The National Basketball Association seemed perfect for Maravich, and the Atlanta Hawks rewarded him with the richest contract ever given to a college player of that time. But his teammates clearly resented him, Jackie said.

“I think it was a star thing — the salary and the attention,” she said.

Maravich scored 15,948 points (24.2 per game) in the NBA. His 68 points for the New Orleans Jazz against the New York Knicks in 1977 is the 12th-highest point game in NBA history. He scored more than 50 points in 28 games, a record.

Yet, he was unfulfilled, especially after retiring in 1980.

“He was searching and trying to learn what life really means,” Jackie said.

That search has been chronicled and often exaggerated. Though he was interested in the possibility of extraterrestrial life, Pete did not paint anything on the roof of his house inviting UFOs to come there, Jackie said. He did not dabble in Hinduism. He did not build a bomb shelter at their home. He did become extremely focused on nutrition.

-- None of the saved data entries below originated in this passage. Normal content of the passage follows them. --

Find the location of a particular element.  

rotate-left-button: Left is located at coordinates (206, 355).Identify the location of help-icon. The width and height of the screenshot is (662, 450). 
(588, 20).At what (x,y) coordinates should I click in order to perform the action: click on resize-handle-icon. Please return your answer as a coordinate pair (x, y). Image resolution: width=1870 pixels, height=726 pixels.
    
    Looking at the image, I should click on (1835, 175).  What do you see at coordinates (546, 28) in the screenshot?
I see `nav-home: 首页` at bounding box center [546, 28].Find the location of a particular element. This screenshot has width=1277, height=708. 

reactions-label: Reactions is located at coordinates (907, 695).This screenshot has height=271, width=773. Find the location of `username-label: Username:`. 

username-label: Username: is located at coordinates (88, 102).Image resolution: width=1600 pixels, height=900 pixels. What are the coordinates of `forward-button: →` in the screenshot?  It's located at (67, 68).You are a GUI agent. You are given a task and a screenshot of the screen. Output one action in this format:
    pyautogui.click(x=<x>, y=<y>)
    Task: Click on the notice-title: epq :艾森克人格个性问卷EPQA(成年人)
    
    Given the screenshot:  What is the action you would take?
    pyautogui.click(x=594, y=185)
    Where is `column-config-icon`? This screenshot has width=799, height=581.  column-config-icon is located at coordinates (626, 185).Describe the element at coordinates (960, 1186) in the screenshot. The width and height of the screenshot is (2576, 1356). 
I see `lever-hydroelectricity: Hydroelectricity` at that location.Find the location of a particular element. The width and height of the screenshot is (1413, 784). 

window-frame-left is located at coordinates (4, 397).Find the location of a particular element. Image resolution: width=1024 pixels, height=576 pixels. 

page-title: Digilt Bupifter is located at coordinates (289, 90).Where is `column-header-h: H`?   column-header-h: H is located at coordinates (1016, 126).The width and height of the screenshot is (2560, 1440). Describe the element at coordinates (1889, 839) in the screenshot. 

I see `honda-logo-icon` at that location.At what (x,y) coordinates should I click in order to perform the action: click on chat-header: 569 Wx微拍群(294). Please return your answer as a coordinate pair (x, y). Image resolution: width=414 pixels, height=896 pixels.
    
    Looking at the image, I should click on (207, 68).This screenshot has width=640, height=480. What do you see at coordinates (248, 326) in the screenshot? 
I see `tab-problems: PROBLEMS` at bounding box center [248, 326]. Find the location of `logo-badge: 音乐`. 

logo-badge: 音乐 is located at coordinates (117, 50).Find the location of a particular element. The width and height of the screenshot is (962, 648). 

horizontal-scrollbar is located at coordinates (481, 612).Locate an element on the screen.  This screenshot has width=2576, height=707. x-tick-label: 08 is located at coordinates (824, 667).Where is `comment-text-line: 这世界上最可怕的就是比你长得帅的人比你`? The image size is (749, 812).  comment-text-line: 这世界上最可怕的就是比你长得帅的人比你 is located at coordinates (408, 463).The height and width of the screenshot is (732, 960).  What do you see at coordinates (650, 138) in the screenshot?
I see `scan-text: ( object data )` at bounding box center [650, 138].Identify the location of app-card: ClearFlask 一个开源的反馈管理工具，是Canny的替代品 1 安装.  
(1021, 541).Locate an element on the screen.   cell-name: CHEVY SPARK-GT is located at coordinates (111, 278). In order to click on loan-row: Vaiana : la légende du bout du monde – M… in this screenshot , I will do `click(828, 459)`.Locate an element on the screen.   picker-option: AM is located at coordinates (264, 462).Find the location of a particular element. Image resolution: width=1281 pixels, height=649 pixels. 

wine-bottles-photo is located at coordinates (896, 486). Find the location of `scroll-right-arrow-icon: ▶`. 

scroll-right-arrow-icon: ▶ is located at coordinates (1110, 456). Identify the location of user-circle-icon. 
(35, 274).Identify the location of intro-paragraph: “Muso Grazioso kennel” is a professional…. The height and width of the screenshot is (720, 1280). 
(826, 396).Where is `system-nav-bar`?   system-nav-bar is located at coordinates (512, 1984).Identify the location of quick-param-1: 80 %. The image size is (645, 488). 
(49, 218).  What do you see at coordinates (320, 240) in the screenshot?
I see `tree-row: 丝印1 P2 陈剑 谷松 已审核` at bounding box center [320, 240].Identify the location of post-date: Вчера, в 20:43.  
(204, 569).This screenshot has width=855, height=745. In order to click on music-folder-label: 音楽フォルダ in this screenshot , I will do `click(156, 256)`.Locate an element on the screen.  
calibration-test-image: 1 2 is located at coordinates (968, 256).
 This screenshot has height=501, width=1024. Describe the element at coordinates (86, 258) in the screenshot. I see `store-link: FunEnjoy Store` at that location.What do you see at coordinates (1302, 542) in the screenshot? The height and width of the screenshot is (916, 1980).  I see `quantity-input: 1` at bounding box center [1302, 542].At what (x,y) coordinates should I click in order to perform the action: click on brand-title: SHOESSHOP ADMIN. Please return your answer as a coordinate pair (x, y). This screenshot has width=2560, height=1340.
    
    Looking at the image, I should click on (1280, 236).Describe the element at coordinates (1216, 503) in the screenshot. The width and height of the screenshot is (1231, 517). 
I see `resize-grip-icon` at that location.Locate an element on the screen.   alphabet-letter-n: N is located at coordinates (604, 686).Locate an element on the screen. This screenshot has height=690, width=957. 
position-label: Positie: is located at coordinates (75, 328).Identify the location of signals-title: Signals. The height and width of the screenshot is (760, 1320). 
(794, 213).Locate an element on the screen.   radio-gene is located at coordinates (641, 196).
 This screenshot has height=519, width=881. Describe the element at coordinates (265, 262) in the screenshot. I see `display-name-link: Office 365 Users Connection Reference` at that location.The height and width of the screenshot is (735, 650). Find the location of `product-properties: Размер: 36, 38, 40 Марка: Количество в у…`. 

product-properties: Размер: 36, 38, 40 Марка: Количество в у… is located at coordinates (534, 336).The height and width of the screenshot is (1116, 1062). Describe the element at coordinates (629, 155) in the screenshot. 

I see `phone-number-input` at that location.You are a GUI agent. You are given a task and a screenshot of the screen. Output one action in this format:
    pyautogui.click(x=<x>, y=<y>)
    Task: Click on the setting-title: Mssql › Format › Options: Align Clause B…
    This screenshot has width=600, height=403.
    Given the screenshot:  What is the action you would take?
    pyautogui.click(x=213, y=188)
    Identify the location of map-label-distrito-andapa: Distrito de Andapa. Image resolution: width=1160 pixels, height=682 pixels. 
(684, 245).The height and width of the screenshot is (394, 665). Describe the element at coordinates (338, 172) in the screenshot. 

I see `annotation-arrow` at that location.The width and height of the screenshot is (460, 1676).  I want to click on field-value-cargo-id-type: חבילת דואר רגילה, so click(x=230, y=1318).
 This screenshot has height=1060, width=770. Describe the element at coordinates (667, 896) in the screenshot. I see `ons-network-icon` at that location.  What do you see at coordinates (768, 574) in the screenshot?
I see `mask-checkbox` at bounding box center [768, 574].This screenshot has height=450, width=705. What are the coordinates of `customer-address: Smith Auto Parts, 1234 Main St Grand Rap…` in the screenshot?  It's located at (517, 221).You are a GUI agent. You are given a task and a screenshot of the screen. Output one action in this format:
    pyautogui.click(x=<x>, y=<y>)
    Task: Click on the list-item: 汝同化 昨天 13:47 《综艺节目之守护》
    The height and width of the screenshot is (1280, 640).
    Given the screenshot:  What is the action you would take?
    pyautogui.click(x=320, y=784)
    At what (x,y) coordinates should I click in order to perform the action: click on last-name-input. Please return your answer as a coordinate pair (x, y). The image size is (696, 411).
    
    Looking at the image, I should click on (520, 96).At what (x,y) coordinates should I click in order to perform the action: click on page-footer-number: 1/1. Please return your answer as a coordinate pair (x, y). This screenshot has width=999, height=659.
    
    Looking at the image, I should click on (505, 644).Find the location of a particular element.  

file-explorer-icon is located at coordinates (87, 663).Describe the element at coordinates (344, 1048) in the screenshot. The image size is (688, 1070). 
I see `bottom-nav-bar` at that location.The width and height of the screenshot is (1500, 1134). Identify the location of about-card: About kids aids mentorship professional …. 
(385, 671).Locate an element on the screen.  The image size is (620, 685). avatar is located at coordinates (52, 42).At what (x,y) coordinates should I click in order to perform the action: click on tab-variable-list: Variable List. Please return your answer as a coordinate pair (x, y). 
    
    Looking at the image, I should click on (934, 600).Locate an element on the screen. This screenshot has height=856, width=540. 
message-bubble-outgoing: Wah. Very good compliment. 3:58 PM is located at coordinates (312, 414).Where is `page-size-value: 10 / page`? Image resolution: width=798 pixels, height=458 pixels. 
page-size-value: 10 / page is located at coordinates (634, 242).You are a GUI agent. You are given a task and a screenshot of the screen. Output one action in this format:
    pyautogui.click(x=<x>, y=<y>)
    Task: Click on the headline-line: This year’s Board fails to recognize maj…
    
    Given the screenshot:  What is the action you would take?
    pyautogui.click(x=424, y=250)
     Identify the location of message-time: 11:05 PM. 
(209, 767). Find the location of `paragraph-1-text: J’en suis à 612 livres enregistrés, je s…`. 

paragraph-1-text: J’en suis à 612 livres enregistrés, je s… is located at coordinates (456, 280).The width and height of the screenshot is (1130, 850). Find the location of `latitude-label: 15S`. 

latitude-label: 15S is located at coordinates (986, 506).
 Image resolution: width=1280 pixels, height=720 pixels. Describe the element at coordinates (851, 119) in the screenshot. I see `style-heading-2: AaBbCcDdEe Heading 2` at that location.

“He also got into fasting,” she said. “He would cook us dinner. He would fast for, like, a week, and I never would get over the discipline he had cooking food for us and just drinking carrot juice and different type things.

“When he told me that he had accepted Christ into his life, I said, ‘Oh, well, maybe it’s another phase he’s going through.’ But I could see the happiness in him and just the zest for life and changes in him. I wanted what he had, so I was baptized in 1984. And when I was baptized, they said all he did was cry the whole time when I went up. I guess he wanted me to have what he had.”

Maravich approached Christianity with the same dedication he’d given to basketball. At Thanksgiving, Jackie said, he would fill his car with turkeys and drive around giving them to people he didn’t know. He spoke about Christ to any group or individual that would listen, she said.

Now, through this biography, he still speaks, Jackie said.

“I remember him always saying this to me: ‘When you die, people forget you.’ He will never be forgotten,” she said. “Here he is, more alive today than ever.”


Thursday, January 11, 2007

USA Today columnist hails "Maravich"

USA Today columnist hails "Maravich" USA Today columnist David DuPree has hailed "Maravich" as one of the best sports books of 2006.

In his Jan. 3, 2006 web column, DuPree recommended the 432-page biography to his readers, calling it one of the best sports books released in the past year.

The book, authored by Wayne Federman and Marshall Terrill, is considered by many sportswriters across the country as the definitive biography of "Pistol" Pete Maravich.

In addition to countless hours spent with Maravich's widow Jackie and her sons, Jaeson and Joshua, the authors also interviewed more than 300 teammates, opponents, journalists, coaches, detractors, fans and extended family to bring back the vivid life story of a transcendent athlete who thrilled millions.

The mop-topped, floppy-socked prodigy was a legend at LSU, averaging a staggering 44.2 points per game - the highest in NCAA history.

Then a brilliant career with the Hawks, Jazz and Celtics led to enshrinement in the Hall of Fame and selection as one of the top 50 players in NBA history.